Senator Hardy and legislative counsel Kirby Keene presented S.231 to the Senate Finance Committee on Jan. 20, proposing a Vermont family caregiver tax credit to help people who provide unpaid care to relatives with long-term care needs. The bill would allow a taxpayer to claim 30% of qualifying caregiving expenses up to a $2,500 annual cap and includes an AGI phaseout beginning at $125,000 and ending at $175,000.
"This is the caregiver tax bill," Senator Hardy said, describing the measure as a revised, expense-based version of last year's unpaid-caregiver proposal that passed the Senate but was stripped from a House package. Kirby Keene, legislative counsel, told the committee the credit is drafted to be supplemental to the child dependent care credit and would not duplicate federal CDCC-covered expenses.
Keene read the drafted eligibility criteria: the person receiving care must be at least 14, related to the caregiver, have a medically diagnosed disability or health condition, not live in a residential care home, and require substantial assistance or supervision with activities of daily living such as bathing, dressing, eating or managing finances. Qualifying expenses listed in the draft include respite care, adult day care, counseling and support groups, caregiver training, travel costs related to care, assistive technologies and employer-verified lost wages or unpaid time off.
Keene said the bill provides for administrative safeguards: the commissioner of taxes may require substantiation for expense claims and deny credits or portions of credits lacking credible documentation. He emphasized the bill excludes any expenses already claimed under the child dependent care credit.

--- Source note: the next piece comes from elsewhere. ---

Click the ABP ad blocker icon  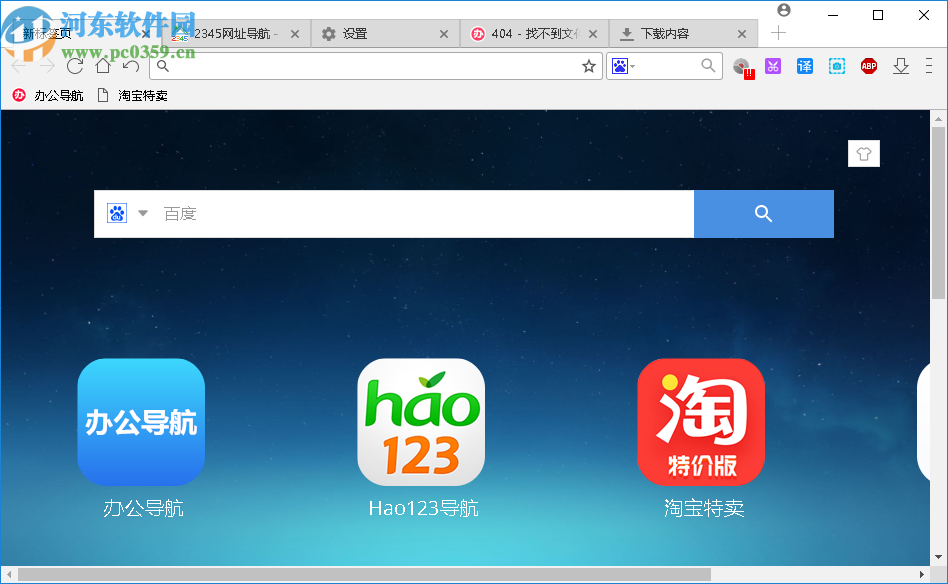coord(869,66)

Hardy also described a linked property-tax provision that would allow households claiming the caregiver credit to exclude the income of the individual they care for (if that person has moved into the household) from household-income calculations used to determine eligibility for a property-tax credit or household exemption. "I tied them together to make it easier for the tax department to understand who's eligible," Hardy said.

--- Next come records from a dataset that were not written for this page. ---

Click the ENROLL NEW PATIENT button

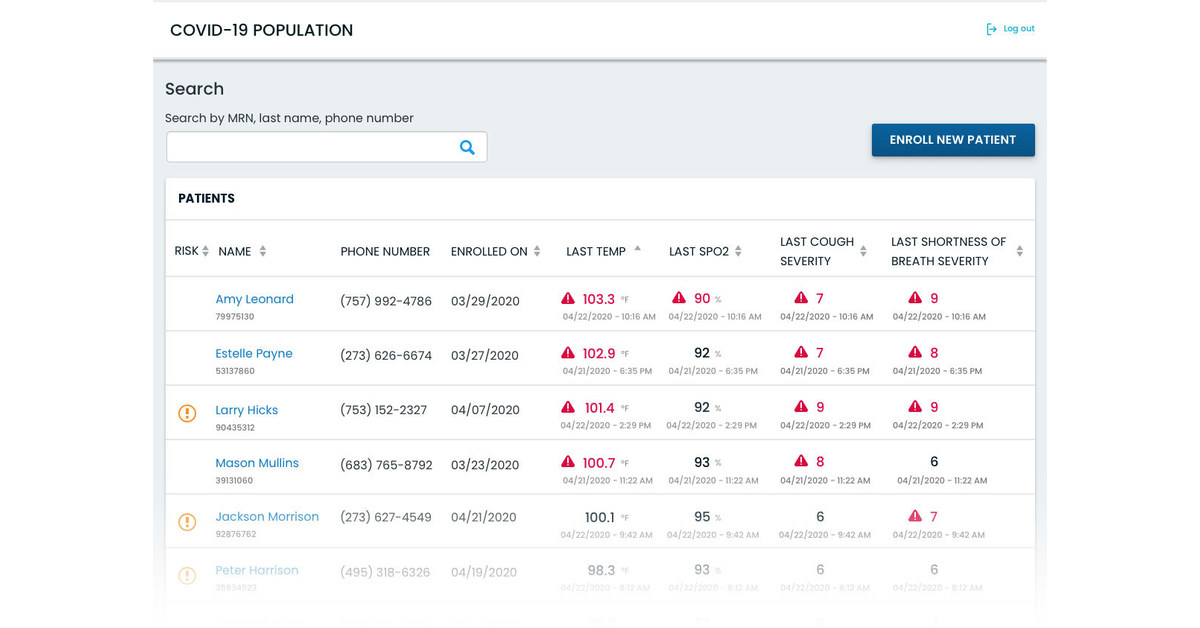coord(952,140)
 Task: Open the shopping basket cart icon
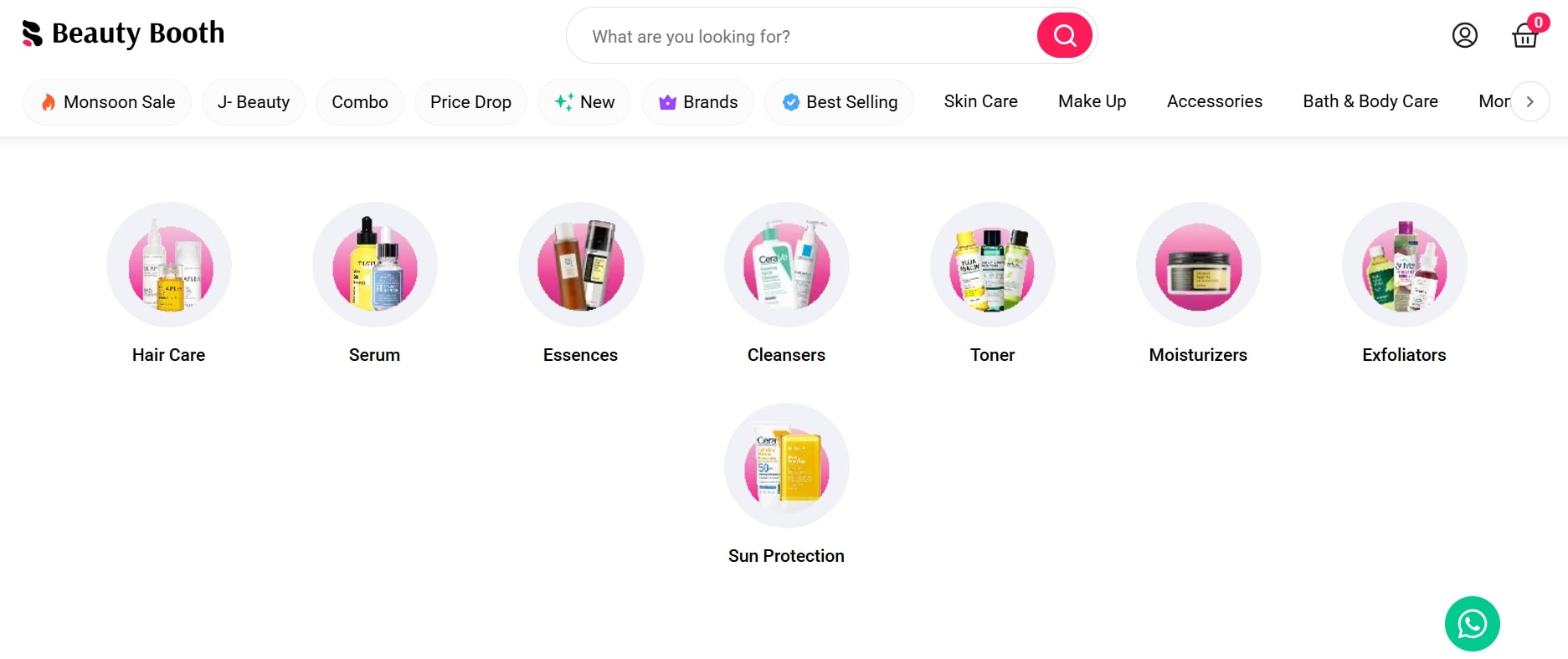click(1524, 36)
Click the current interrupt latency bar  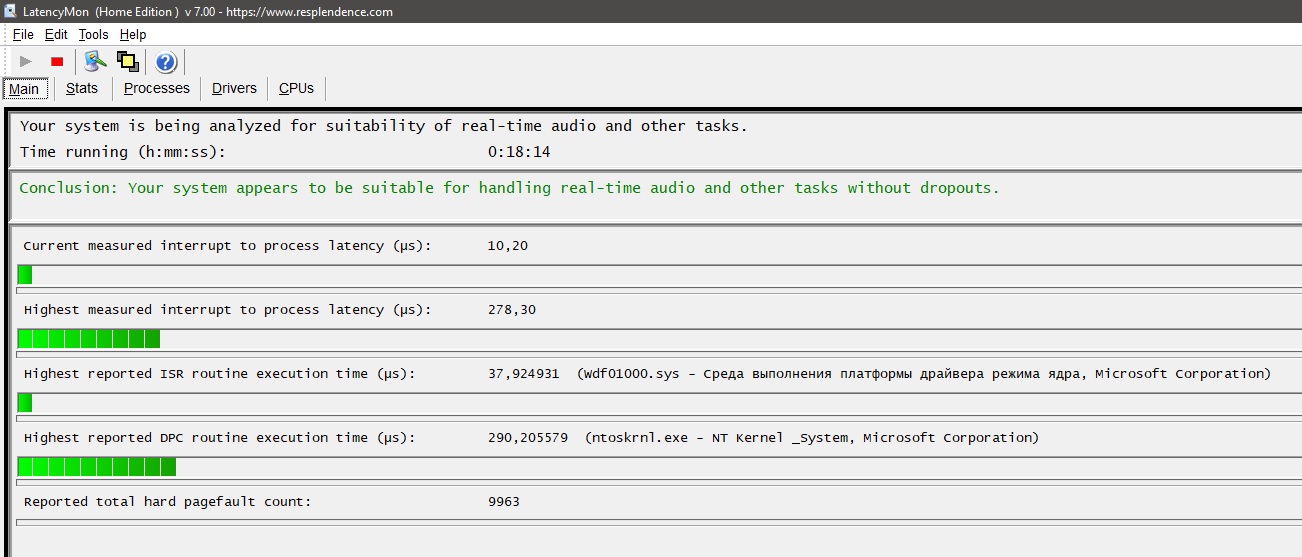[25, 275]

Committee members asked how S.231 relates to other caregiver-focused proposals, including a narrower grant program for dementia caregivers. Members cautioned that running both programs could be excessive and discussed coordinating so that the Legislature would "go with the winner" if both measures advanced.
The bill drew reference to stakeholder support from groups that testified on the earlier proposal, including Alzheimer’s advocacy organizations and the Vermont Women's Commission. Hardy and Keene said they would solicit further testimony and noted how the drafting borrows some eligibility language from proposed federal legislation.
The committee did not take a vote; staff were directed to assemble interested witnesses and return the bill for additional input and possible amendment.
What happens next: committee staff will collect names of potential witnesses and circulate slide materials and reports referenced in the presentation; the committee did not vote on S.231 at this session.